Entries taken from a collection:
^^^^^^^^^^^^^^^^

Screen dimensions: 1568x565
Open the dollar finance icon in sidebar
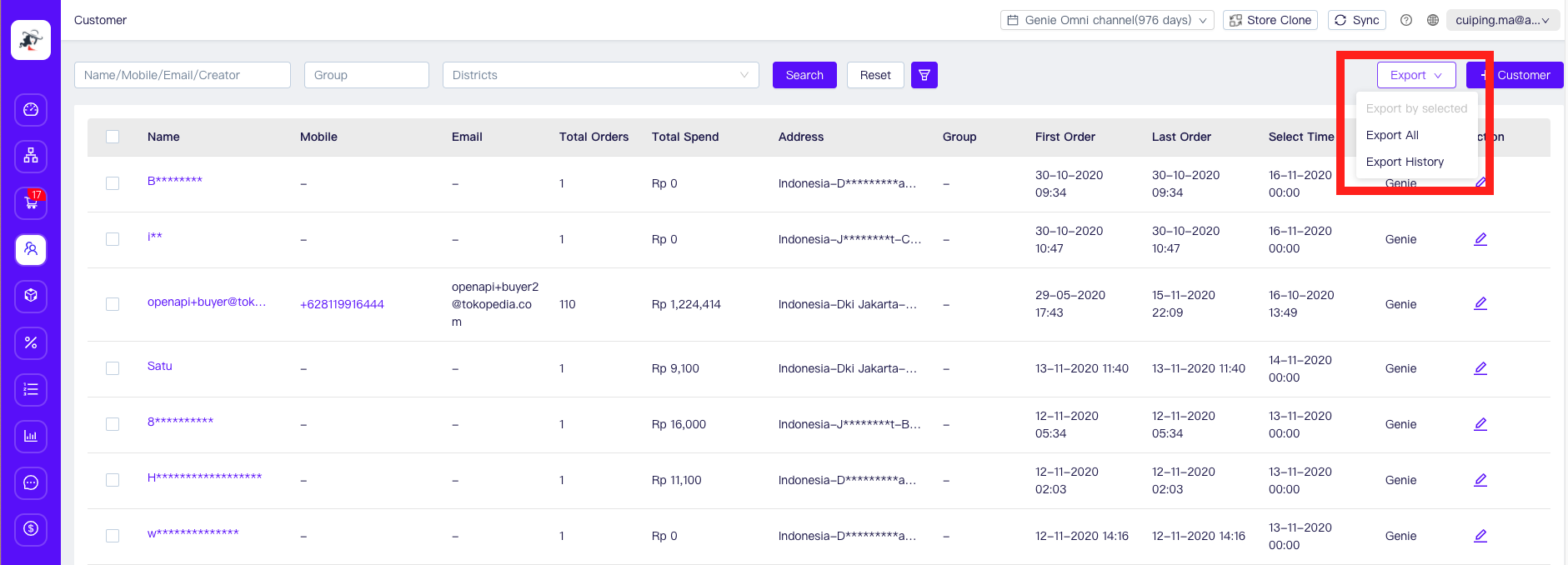pyautogui.click(x=31, y=528)
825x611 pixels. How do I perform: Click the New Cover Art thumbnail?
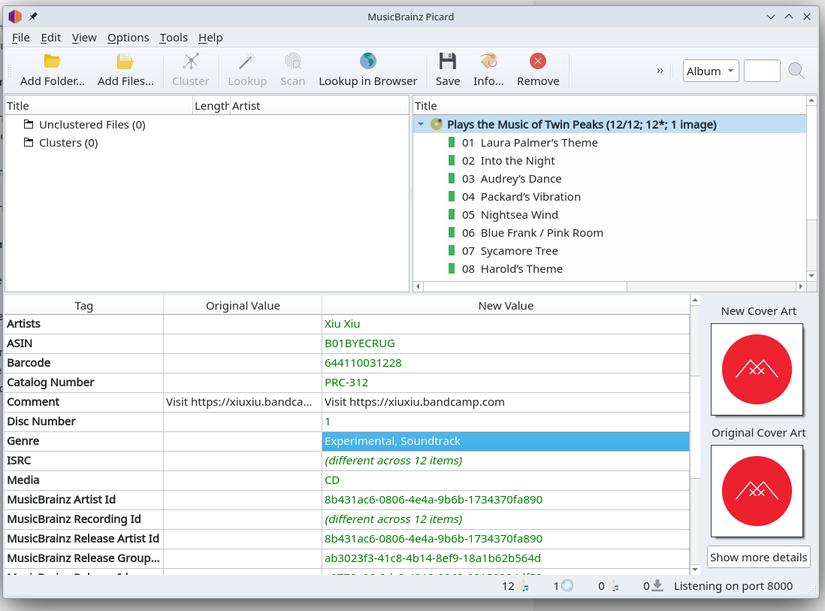(757, 370)
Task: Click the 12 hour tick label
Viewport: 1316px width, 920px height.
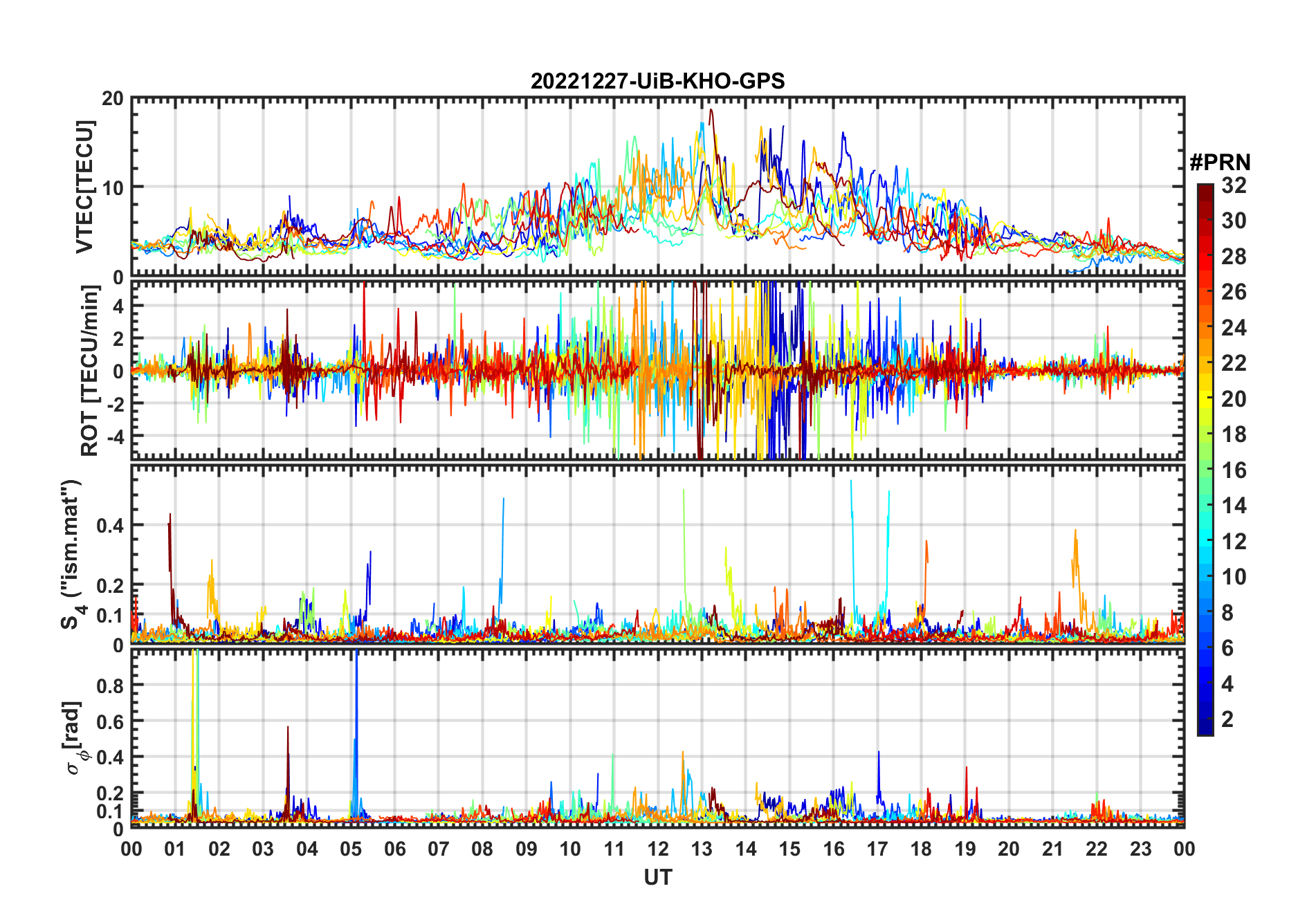Action: click(657, 849)
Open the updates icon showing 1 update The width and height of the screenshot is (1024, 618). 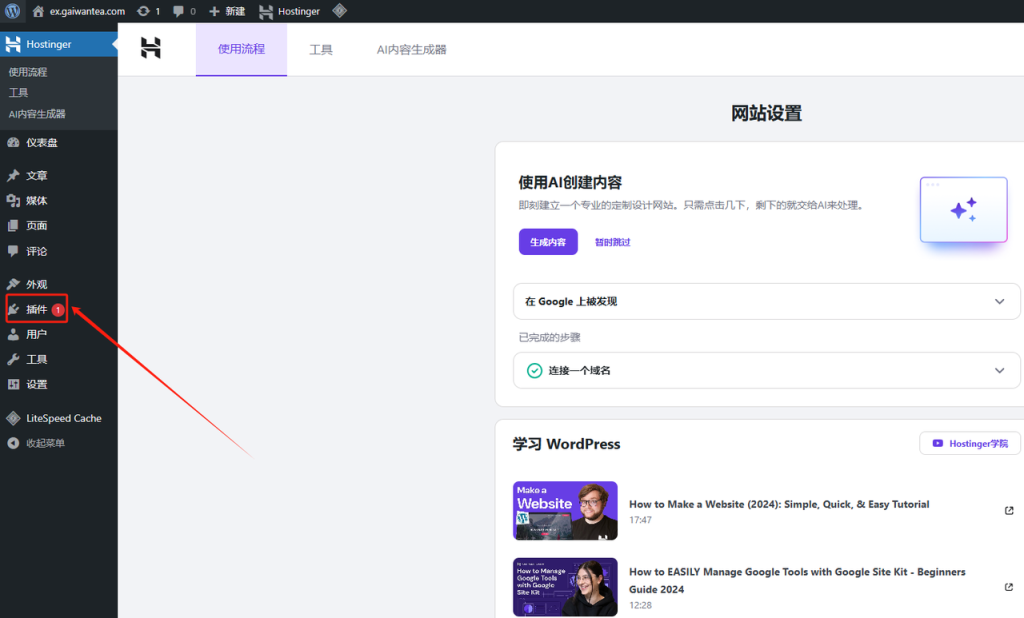tap(150, 11)
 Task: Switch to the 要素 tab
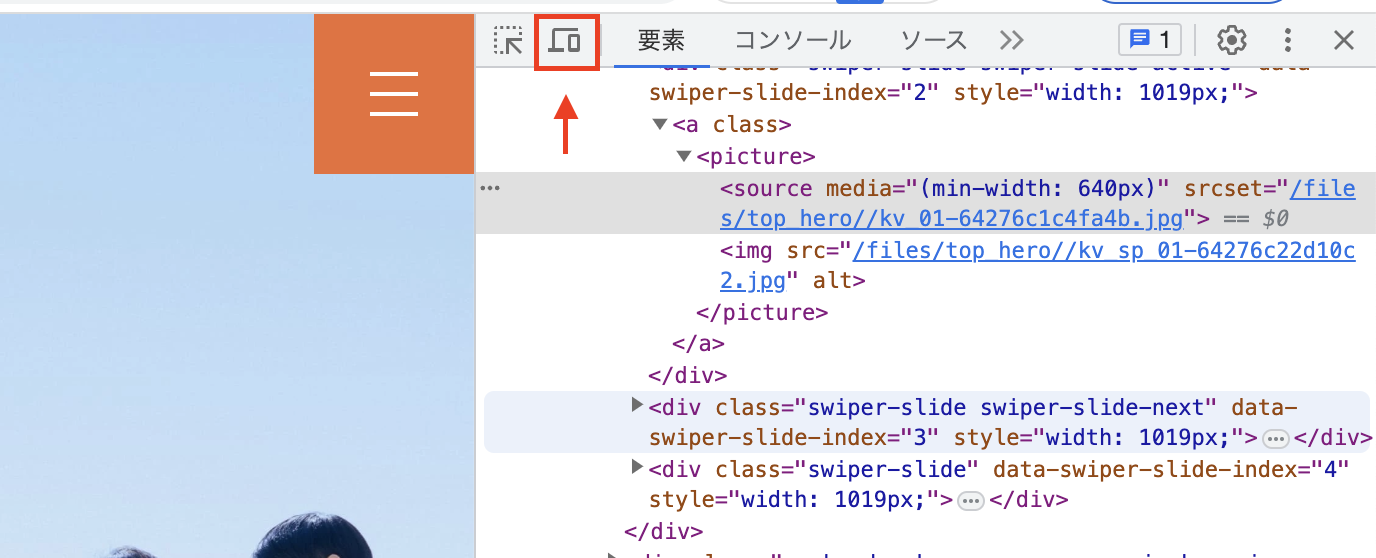pos(661,41)
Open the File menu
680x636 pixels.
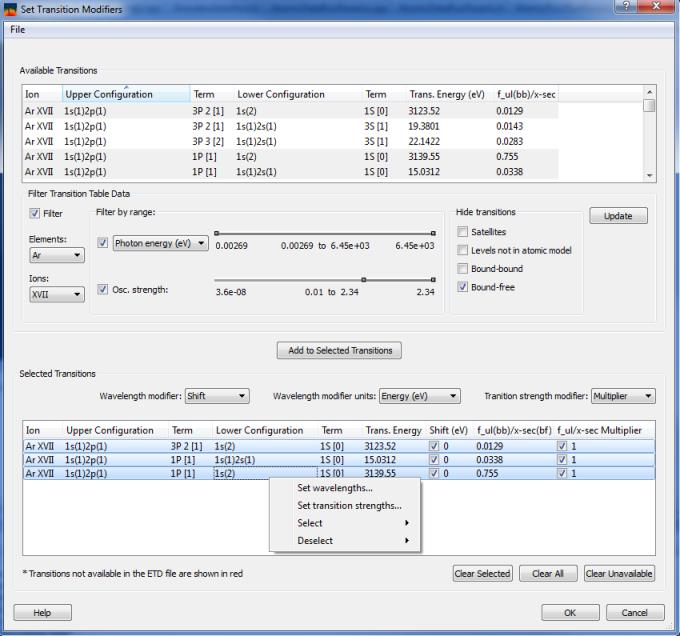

^^^^^^^^^^^^^^^^

*AIM*: Please copy the listing word for word from its start through the line containing "Action: click(657, 849)", both ends included. Leave the pictures out of your copy.

*RESPONSE TO THE TASK*:
Screen dimensions: 1568x565
Open the dollar finance icon in sidebar
pyautogui.click(x=31, y=528)
825x611 pixels. How do I perform: Click the New Cover Art thumbnail?
(757, 370)
Task: Click the 12 hour tick label
Viewport: 1316px width, 920px height.
Action: click(657, 849)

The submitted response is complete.